----- Data for this exercise

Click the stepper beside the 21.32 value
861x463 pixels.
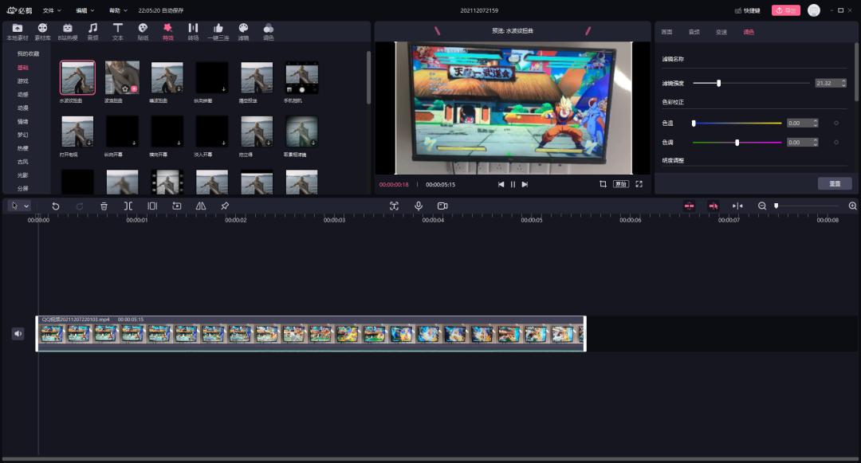pyautogui.click(x=843, y=82)
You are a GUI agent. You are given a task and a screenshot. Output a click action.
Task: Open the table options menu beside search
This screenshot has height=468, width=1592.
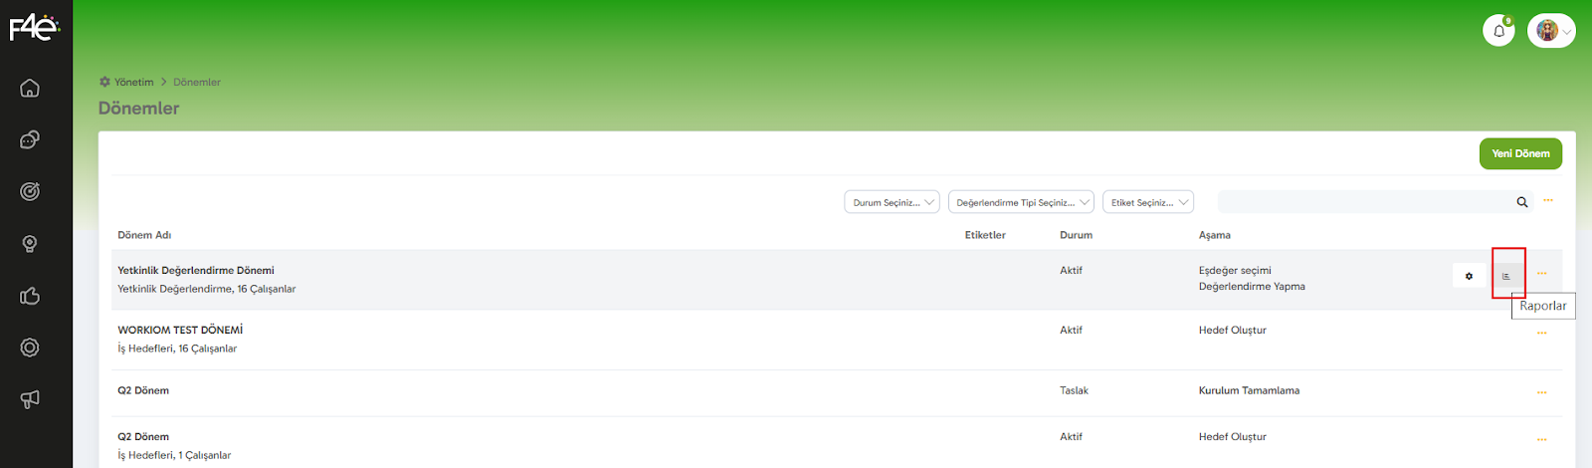click(x=1548, y=201)
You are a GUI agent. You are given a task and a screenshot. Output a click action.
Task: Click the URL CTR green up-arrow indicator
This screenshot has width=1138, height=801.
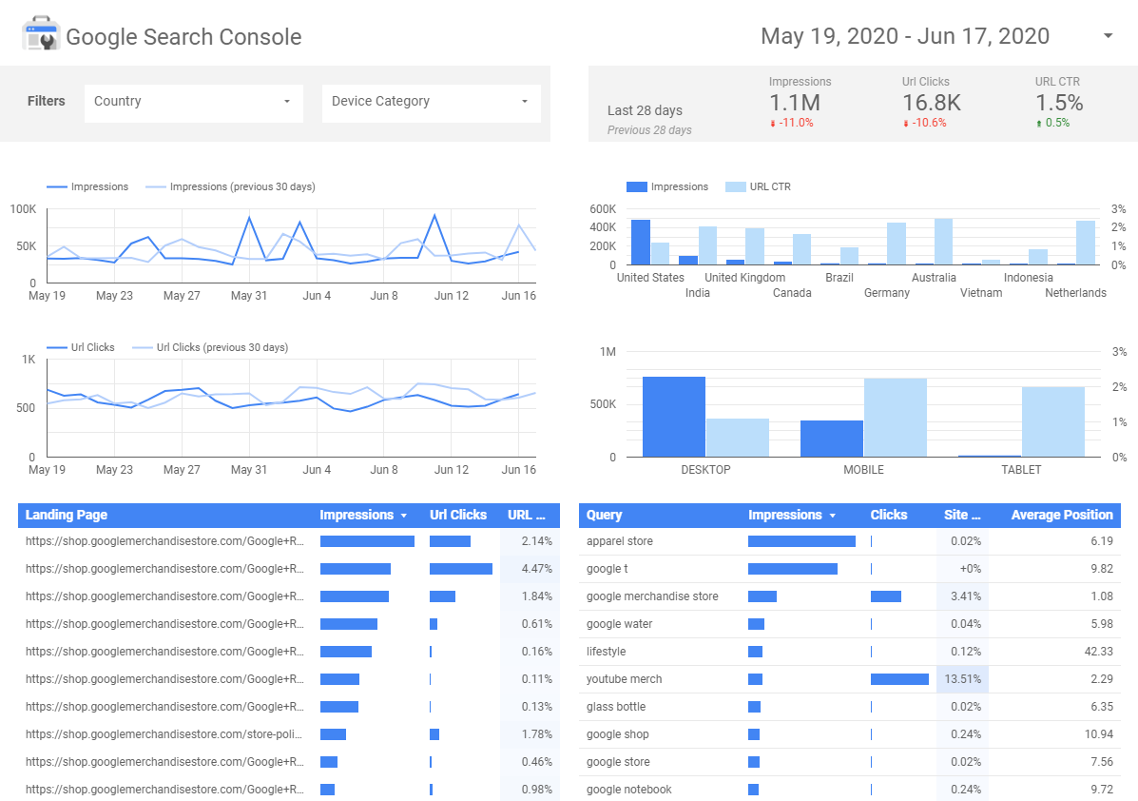[1040, 124]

----------

* [What you need to do]
Pictures are not part of the copy. Return every record exactly.

* [Solution to this exercise]
Click the stepper beside the 21.32 value
861x463 pixels.
pyautogui.click(x=843, y=82)
You are a GUI agent. You are given a task and a screenshot. Output a click action.
Task: Open the table options menu beside search
This screenshot has height=468, width=1592.
click(x=1548, y=201)
You are a GUI agent. You are given a task and a screenshot. Output a click action.
Task: Click the URL CTR green up-arrow indicator
This screenshot has width=1138, height=801.
[1040, 124]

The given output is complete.